Creating a Watercolor Glazing Chart
A Quick Catch Up
Hello again! So I have been quite negligent with this blog the past few months. In that time I started a new job, was working on a book collaboration, had that collaboration fall through and am back to working on my solo projects. I let myself get sidetracked by the hope of a successful partnership, but when that fell through I realized something important – I had let my own work fall through the cracks. So here I am again, just starting to get back in the swing of things.
What is Glazing?
Glazing is a painting technique of layering transparent, colored washes over one another to create subtle color differences, effects, luminosity, and control. The colors and effects created through glazing can add depth to a work that a single, opaque layer of color cannot. Traditional glazing is made by adding new layers over dried layers.
Charging - sometimes called wet glazing - is adding layers and layers of color upon wet paper. I will discuss this process and the different effect it produces in a future entry.
A glazing chart is used to see what color effects can be made with the colors you have at your disposal. It is a learning tool, or cheat sheet, for future reference. It is a great way to see the significance color order makes on the end result.
What I Use
Heavy, white paper
Fine point paint brush (watercolor if you have it)
Watercolor paint set
The Set I used for this Chart: Kokuyo Camlin Ltd., formerly known as Camlin Ltd., is well known for its "Camel" and "Camlin" brands. Below is a list of each color name and brand code, with one exception replaced by Winsor and Newton. The numbers reflect those in the final glaze chart.
1. 062 - Crimson
2. 393 - Scarlet
3. This should be white but I have burnt sienna by Winsor and Newton
4. 031 - Burnt Sienna
5. 241 - Lt. Red
6. 283- Orange
7. 492 -Yellow Ochre
8. 153 - Gamboje Hue
9. 236 - Lemon Yellow
10. 391- Sap Green
11. 117 - Emerald Green
12. 453 - Viridian Hue
13. 056 - Cobalt Blue Hue
14. 436- Ultramarine Blue
15. 071 - Cerulean Blue Hue
16. 032 - Burnt Umber
17. 367 - Raw Umber
18. 016 - Black
The Steps I Take:
First I clean my paint set so that all the colors are those of the original palette design. This exercise won't work well with dirty paint colors.
Next comes the measuring. You need to divide your paper into a grid with enough rows and columns so that each paint color gets one column and that there is one empty column between each color. Basically, you the number of paint colors plus one less of that number for interior empty space. I used 18 colors and needed 17 empty rows. The rows and column numbers will be the same, but their dimensions will be different based on the shape of your paper. The actual dimensions do not matter as long as they are big enough for you to paint in. You will note, may chart is not perfectly clean and straight. This is because, for me, this is a reference and learning process - not a finished product in itself.
Next comes the numbering.

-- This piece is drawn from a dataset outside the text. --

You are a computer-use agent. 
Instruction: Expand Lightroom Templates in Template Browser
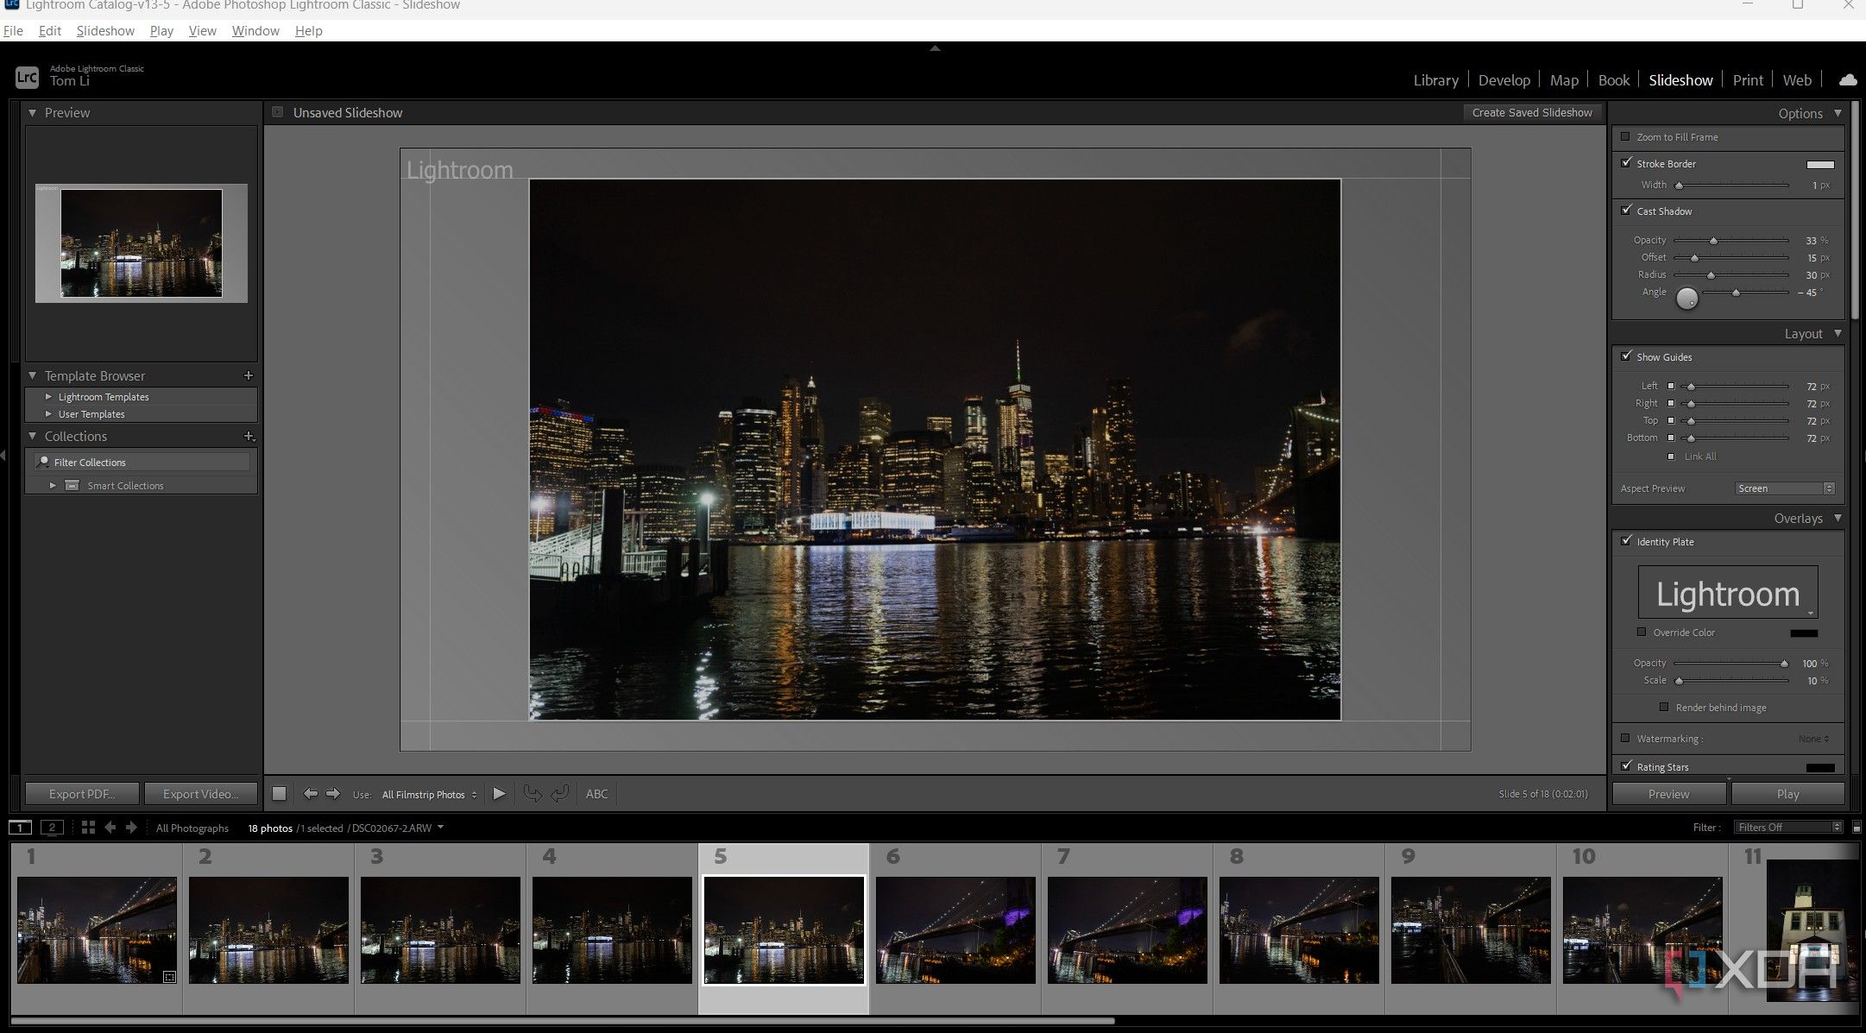click(x=50, y=396)

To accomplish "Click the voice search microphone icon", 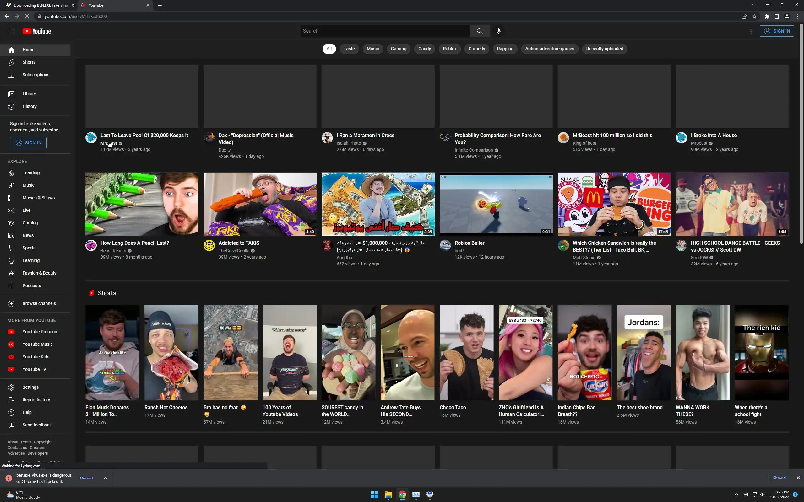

Number the X and Y axis 1-18 (or your number of colors) starting in the upper left corner working right and down. It is important for reading the chart with ease that the paints stay in the labeled order.
Now the fun part, the painting. For consistency try to use the same amount of water in each mix and clean the brush thoroughly between colors. I started with my horizontal rows. You can start either way as long as you remember which came first.
Let this layer dry completely.
And now for the columns. Repeat step five in the same order with the same attempt at precision. You want to use the same amount of water and paint as in the first layer, to the best of your ability, to get the most reliable results.
Finally, label which side you painted first and take a look. Observe how the order of the colors produces different effects. Where you maybe messed up, like on my final black lines. And what combinations surprise or delight you. I personally love the different greens created in my chart.
Using My Glazing Chart
For me, the most useful part of creating a glazing chart is to be inspired by new color combinations I may not have been aware of or thought of recently. It is a great activity to learn from but also to refer back to for inspiration.
I recently bought a new watercolor set, so I will have to make a new chart for that palette. Each brand of colors is ever-so-slightly different, and may produce different effects. Next time, I will try to leave room to write the names of the colors by each row, rather than just numbers.
Thanks for tuning back in and good luck with any future glazing charts!